Exercise
Check every line of the entries below for the word "agent", and copy the ones that have it.

Data in this exercise
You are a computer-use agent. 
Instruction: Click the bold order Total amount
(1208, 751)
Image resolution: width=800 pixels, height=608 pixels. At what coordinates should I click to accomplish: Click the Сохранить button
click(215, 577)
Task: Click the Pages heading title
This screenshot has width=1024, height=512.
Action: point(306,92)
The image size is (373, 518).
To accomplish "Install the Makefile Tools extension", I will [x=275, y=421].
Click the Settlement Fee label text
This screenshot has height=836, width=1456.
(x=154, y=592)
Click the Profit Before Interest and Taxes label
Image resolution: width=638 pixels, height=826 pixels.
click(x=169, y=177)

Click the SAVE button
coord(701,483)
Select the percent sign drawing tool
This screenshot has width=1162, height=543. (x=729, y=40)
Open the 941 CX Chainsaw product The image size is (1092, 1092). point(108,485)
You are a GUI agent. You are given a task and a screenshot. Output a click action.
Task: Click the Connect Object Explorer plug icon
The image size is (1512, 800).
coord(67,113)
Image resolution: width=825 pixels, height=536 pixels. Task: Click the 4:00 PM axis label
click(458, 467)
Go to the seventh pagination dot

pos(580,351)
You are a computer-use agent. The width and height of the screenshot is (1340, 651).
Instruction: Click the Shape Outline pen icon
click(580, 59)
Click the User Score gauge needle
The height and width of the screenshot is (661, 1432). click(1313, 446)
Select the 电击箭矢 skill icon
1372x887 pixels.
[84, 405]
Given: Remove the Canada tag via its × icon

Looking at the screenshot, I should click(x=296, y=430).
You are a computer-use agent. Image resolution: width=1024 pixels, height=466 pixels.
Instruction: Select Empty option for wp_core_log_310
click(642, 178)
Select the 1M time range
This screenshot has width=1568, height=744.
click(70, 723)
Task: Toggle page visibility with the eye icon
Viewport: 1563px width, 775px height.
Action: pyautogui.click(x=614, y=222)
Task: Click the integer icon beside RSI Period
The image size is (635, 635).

Finished task
You are a computer-use agent. 
You are a GUI agent. You are given a task and a screenshot. Output a click action.
You are a computer-use agent. The width and height of the screenshot is (1340, 651).
You are a computer-use agent. Image resolution: width=1024 pixels, height=466 pixels.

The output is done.